FAIRDALE, Ill. (AP) — A tornado brought chaos to a tiny northern Illinois town, killing one person, injuring eight more and sweeping homes off their foundations, as large storm system rumbled across much of the country. DeKalb County Sheriff Roger A. Scott said in a news release early Friday that 15 to 20 homes in Fairdale were destroyed by the twister that hit the ground around 7 p.m. Thursday. Matthew Knott, division chief for the Rockford Fire Department, told The Associated Press that just about every building in the town about 80 miles northwest of Chicago "sustained damage of some sort." A 67-year-old woman was found dead inside her home, DeKalb County coroner Dennis Miller told reporters early Friday. Scott said of the 150 Fairdale residents, another eight were taken to hospitals after the storm hit. Authorities expressed confidence that there would be no more victims found in the devastated town but that they would be working to account for every resident Friday. All homes were evacuated and power was out across the area. The Red Cross and Salvation Army established a shelter at a high school. Matt Friedlein, a meteorologist with the National Weather Service, said Friday that at least two tornadoes swept through six north-central Illinois counties, and that damage survey teams would visit the area to determine how long they stayed on the ground, their strength and the extent of the damage. After raking Illinois, Thursday's storm and cold front headed northeast, dumping snow in Michigan's Upper Peninsula and sweeping across the Ohio Valley overnight, Friedlein said. The system was headed into the Ap-

palachian region Friday morning with the potential for severe thunderstorms but "not anywhere near the threat" that it packed in the Midwest, he said.

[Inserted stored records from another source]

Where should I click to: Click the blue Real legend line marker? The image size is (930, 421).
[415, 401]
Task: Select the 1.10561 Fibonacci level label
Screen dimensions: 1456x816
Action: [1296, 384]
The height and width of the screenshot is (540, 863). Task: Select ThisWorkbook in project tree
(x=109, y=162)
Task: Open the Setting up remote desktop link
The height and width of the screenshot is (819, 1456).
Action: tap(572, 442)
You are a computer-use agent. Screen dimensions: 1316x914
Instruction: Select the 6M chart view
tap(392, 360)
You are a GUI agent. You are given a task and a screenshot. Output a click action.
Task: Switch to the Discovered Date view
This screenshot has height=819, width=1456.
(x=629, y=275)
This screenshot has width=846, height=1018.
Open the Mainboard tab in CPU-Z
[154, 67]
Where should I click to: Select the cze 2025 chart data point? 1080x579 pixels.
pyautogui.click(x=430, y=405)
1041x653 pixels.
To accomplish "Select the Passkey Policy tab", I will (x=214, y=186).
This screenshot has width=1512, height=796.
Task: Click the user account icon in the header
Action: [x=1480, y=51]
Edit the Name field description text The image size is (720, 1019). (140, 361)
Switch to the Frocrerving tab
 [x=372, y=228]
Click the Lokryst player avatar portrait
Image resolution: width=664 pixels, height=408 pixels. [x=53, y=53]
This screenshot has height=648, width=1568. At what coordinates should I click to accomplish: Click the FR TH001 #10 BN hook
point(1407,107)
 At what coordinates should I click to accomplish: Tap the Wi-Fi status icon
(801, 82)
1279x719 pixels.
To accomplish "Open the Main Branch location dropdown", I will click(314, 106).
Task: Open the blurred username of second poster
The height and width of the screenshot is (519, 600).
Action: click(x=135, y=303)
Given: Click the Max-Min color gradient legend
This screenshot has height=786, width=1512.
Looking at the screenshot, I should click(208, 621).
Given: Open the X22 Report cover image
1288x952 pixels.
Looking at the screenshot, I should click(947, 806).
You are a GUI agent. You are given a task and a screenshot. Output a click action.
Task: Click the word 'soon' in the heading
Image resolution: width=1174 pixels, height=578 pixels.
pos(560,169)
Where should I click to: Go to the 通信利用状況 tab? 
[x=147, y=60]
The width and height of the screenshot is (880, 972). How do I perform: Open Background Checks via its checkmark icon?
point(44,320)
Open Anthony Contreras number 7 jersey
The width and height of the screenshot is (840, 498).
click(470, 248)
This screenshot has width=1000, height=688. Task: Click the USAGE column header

Kirkland Community Fire District Chief Chad Connell said he watched the tornado move toward Fairdale from his porch. "I've never seen anything like it in my life," he said, almost lost for words. Some 20 additional homes were severely damaged or destroyed in Ogle County, adjacent to DeKalb, Sheriff Brian Van Vickle said, adding no deaths or significant injuries were reported there. Van Vickle said 12 people were trapped in the storm cellar beneath a restaurant that collapsed in the storm in Rochelle, about 20 miles southwest of Fairdale. One of those rescued from the Grubsteakers restaurant, Raymond Kramer, 81, told Chicago's WLS-TV they were trapped for 90 minutes before emergency crews were able to rescue them, unscathed. "No sooner did we get down there, when it hit the building and laid a whole metal wall on top of the doors where we went into the storm cellar," Kramer said. "When the tornado hit, we all got a dust bath. Everyone in there got shattered with dust and debris falling out of the rafters." The severe weather, the region's first widespread bout, forced the cancellation of more than 850 flights at Chicago's O'Hare International Airport on Thursday and dozens of others at the city's Midway International Airport. The outlook was much improved Friday, although about 90 flights at the city's two airports were cancelled and dozens of delays were expected. Elsewhere, a severe thunderstorm Thursday night damaged the roof of a nursing home in Longview, East Texas, and prompted the evacuation of about 75 residents.